A group of student activists ages 14 to 25 is urging the Biden administration and Congress to create a plan for youth modeled on the Roosevelt administration’s response to widespread unemployment of young adults during the Great Depression.
The group is asking for what they term a New Deal for Youth. Among other goals, it would extend unemployment benefits through the CARES Act and make them accessible to all qualified young people. The planning and lobbying are being organized through the Center for Law and Social Policy (CLASP), an anti-poverty nonprofit based in the District of Columbia.

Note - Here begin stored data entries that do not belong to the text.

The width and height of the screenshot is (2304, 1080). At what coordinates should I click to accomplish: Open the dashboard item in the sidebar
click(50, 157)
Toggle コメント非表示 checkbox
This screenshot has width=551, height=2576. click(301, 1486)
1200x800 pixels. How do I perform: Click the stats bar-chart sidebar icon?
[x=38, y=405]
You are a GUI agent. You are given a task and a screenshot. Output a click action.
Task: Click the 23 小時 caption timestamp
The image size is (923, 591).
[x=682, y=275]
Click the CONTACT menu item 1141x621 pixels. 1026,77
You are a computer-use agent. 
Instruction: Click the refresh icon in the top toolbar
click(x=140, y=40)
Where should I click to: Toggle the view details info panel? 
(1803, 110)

The group says the pandemic has had a dire impact on youth and young adults. A New Deal is needed because of the lack of opportunity for young people, the racial wealth gap and the dire impact of the COVID-19 pandemic on youth and young adults, particularly those of color, it says.
“During the Great Depression, not just the public sector but also private sector came together to dramatically think about structures, to think about large-scale change, not small programs, to really think about what is needed to get people out of poverty,” said Kisha Bird, CLASP director of youth policy.
In 2020, even before the pandemic, the young adult poverty rate was increasing while the national poverty rate was declining. The pandemic wiped out jobs for many youth and young adults at a much higher rate than among older adults.
The three dozen student activists represent organizations including the National Crittenton Foundation, Young Invincibles, CYC/Foster Youth in Action in California and Al Exito, a nonprofit fostering leadership among Latino and Latina youth in Iowa.
Connor Kalahiki represents the Center for Native American Youth, whose mission it is to improve the well-being of Native youth.
“I want to be part of that wave that changes the country’s general attitude towards young people,” Kalahiki said. “[Young people] are very important stakeholders in securing our country’s future, especially because we compose about half of the national population.”
He wants to “dismantle structural barriers that are in place that disproportionately affect marginalized communities.”
Now a student at Brown University, Kalahiki led student get-out-the-vote efforts in his home state of Hawaii. Young people voted for President Joe Biden but don’t see their issues prioritized, he said.
When he lost his retail job last spring, he applied for unemployment benefits in Hawaii. Although told that he qualified, he encountered a snarl of bureaucracy and has yet to receive any.
The group is meeting monthly to discuss policy solutions and decide which would have the most impact.
“We’re taking a holistic and intersectional approach,” Kalahiki said.
Among the policies sought by CLASP:
—Waive restrictions that prevent students from accessing SNAP food assistance.
—Continue the paid leave provisions in the Families First Coronavirus Relief Act and make them more widely accessible.
—Cancel student debt.
CLASP is also urging the Biden administration to provide funding for community organizations and educational institutions to connect youth to the benefits they are entitled to. It urges funding for out-of-school time organizations to support youth through virtual and in-person programming.
The organization is also calling for a massive jobs program for young people similar to the Works Progress Administration during the Great Depression.
It wants programs that reduce housing discrimination and that re-engage young people in schooling.